I stood in that hot sauna as they loaded his large body onto the stretcher. As they carted him away, my life changed before me.

It might have been seconds or minutes or hours when I heard her voice so soft behind me. “You’re going to overheat, Declan.”

The name she never spoke left her lips out of compassion, trying to pull me back from the darkness that was enveloping me.

When I turned, I saw how she bit her lip as she looked at me. Then, she stepped up and wiped at my cheeks, I saw the tears there. Yet, I felt cold, numb, in shock. I blurted out, “Did you close the gym?”

She nodded. “I thought it best given the circumstances.”

Something ugly brewed up inside me. Cold and vicious and hardened from losing the man who’d given most everything to me. “He wouldn’t have wanted us to close down the gym. Not even for a minute.”

“Oh. Well…” She pulled her hand away and fisted it. “We have to mourn him, and we have to take the right steps. We can’t just drive forward.”

“We’ve always driven forward. It’s Carl’s way, Everly.” It sounded callous coming from my mouth. Yet, the woman hadn’t been here. She hadn’t seen how hard we’d worked for this, how much we put in to get here. “We open first thing tomorrow. It’ll be an all-hands-on-deck situation to deal with his passing. So, make sure to look your best. The press is going to have a field day with this one.”

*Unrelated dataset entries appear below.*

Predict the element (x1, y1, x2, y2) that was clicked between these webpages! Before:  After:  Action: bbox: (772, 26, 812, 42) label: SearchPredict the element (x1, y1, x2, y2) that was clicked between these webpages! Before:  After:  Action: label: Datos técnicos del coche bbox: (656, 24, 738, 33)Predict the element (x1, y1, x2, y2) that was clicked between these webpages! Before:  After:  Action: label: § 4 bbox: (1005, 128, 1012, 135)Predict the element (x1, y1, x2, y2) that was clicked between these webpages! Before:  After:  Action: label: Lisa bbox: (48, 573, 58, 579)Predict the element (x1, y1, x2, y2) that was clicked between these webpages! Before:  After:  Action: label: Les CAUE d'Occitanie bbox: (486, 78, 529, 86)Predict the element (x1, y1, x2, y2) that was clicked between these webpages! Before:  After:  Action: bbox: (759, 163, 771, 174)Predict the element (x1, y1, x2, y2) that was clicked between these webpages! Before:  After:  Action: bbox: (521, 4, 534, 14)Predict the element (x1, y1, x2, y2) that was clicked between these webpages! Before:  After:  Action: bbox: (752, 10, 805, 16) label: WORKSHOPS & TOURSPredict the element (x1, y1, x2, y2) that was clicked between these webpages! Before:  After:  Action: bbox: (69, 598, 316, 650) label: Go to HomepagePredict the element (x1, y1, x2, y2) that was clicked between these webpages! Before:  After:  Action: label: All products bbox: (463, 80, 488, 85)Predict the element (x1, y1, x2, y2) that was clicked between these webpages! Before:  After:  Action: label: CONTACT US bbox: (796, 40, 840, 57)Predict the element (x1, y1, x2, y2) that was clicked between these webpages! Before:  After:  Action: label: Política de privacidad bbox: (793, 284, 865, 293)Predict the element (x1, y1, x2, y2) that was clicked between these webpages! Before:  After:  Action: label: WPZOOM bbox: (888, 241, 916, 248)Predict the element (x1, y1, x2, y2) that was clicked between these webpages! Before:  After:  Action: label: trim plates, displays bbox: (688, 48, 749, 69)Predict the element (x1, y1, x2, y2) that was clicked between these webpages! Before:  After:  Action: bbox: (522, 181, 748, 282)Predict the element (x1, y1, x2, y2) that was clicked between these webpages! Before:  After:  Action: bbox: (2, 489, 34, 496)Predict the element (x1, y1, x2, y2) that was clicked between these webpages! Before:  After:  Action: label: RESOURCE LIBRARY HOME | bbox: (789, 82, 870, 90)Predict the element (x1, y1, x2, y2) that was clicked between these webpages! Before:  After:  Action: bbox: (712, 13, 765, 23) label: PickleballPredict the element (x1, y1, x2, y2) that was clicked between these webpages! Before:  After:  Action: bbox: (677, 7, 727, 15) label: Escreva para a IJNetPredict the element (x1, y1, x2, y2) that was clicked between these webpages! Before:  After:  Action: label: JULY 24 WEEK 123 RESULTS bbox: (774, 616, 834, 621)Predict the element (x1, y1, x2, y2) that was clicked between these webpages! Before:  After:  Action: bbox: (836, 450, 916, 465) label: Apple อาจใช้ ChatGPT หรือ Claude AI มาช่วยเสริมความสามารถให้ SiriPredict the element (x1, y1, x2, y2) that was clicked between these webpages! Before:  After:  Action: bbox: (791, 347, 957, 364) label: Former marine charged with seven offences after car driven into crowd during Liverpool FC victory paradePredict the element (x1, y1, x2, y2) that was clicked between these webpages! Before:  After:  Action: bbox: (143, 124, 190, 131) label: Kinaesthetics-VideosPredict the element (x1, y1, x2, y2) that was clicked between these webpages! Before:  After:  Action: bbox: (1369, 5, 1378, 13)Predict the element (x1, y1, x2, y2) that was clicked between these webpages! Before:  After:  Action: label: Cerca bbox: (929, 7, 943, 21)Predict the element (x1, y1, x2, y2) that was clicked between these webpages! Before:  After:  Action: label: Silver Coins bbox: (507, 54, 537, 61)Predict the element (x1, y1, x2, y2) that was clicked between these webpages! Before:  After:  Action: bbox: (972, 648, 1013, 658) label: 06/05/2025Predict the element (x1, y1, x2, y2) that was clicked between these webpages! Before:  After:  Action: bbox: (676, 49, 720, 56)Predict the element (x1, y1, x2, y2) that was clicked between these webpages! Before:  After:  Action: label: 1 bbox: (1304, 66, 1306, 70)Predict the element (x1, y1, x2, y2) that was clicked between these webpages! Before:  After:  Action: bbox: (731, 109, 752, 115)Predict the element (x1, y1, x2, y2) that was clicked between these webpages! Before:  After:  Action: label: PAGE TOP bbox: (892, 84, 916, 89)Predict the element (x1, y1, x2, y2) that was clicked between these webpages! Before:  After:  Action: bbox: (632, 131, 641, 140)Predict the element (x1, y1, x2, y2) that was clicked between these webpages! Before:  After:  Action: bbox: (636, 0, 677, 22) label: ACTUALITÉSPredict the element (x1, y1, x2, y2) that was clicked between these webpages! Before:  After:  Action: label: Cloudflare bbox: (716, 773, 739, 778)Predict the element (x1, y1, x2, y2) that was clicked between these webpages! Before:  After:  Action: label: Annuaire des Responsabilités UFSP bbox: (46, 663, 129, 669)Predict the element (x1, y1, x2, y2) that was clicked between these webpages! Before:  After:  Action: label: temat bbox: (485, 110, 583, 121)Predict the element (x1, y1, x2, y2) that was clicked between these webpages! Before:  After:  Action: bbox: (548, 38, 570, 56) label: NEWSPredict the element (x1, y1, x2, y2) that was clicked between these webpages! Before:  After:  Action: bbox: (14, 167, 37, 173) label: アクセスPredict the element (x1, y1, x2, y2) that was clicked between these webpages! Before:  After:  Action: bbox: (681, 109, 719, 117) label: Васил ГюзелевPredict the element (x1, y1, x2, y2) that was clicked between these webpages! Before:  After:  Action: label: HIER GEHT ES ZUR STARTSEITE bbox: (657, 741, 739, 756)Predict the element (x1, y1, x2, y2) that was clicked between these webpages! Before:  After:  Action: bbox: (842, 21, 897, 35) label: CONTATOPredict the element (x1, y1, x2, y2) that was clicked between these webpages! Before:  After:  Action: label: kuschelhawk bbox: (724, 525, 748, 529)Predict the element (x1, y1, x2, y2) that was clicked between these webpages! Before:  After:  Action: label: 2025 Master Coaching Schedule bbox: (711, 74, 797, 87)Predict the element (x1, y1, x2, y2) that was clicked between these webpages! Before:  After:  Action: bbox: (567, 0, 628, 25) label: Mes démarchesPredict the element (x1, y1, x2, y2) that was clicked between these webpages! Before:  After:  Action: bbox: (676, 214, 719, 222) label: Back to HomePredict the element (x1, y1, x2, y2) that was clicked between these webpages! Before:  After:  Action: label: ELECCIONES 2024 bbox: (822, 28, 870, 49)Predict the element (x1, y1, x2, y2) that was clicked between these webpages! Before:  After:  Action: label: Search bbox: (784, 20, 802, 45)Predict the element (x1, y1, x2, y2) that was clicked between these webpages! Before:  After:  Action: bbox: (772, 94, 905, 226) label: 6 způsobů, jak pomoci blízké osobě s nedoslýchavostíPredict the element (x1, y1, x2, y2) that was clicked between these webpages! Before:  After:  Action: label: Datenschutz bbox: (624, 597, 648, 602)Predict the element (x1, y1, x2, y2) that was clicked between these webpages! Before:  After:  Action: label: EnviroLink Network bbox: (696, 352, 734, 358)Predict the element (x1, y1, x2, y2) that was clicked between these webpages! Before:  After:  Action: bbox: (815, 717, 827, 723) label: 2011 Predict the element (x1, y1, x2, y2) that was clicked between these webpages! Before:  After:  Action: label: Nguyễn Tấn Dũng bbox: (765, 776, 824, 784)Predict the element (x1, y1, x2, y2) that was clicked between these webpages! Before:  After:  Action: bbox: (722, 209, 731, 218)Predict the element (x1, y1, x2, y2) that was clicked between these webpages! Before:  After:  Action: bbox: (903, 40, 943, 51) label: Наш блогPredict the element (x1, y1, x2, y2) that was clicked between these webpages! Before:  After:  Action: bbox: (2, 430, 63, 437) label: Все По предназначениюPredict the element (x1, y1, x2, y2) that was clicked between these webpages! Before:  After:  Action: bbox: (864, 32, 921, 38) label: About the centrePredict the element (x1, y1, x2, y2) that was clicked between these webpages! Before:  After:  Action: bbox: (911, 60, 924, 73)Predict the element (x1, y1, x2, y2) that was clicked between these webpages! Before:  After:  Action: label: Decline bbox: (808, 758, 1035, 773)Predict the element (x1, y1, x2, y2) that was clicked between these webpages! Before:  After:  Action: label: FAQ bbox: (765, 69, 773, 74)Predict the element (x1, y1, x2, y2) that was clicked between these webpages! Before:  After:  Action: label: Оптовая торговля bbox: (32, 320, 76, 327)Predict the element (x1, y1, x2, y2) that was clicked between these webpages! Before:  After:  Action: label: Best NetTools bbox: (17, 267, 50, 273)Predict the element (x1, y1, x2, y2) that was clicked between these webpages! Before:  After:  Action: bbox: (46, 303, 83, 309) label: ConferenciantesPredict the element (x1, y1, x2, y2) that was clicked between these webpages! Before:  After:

Her jaw dropped as I started to walk past her. “You can’t be… Are you even going to take a moment and stop to consider that myfatherhas died?”

I dragged a hand over my face and took a deep breath. Carl Milton would have wanted us to play ball.Always. The man was all about the legend and empire. “No, because my business partner wouldn’t have wanted me to.”

“You knew him much better than I did, Declan.” She took a breath, and it quivered like she knew what it might be like for me to grieve him. “You can’t bury the pain and loss deep inside like it hasn’t happened. You have to feel the past and—”

“You know that from experience, Everly?” Something shuttered behind her eyes, and she shut down the emotion, closed me off to it like she had the night in the SUV.

When she glanced back at me though, her blue eyes burned with a new fire. She glared at me when I brushed past to close down the sauna. The medical staff was now talking with the police, and we had to deal with press, call lawyers, figure out next steps. We didn’t have time for mourning.

Everly was on my heels. “What are we going to say to everyone who loved him? ‘Mr. Hardy doesn’t care. It’s still time to work’?”

“Everyone employed here will understand. Most of us have been on this team for years, and just because you came in a few months ago—”

“What? I don’t know or care enough? Is that what you were about to say?” She crossed her arms over her chest. “You know what, Mr. Hardy? Fuck you.”

“Good. You’re finally getting it. Feel the anger rather than the sadness and hang on to that pride you have. When the press gets ahold of the news, you’re going to need it.”

She was too pure for this world, too foreign to understand that an empire like this one would crumble and rip you apart if you weren’t careful.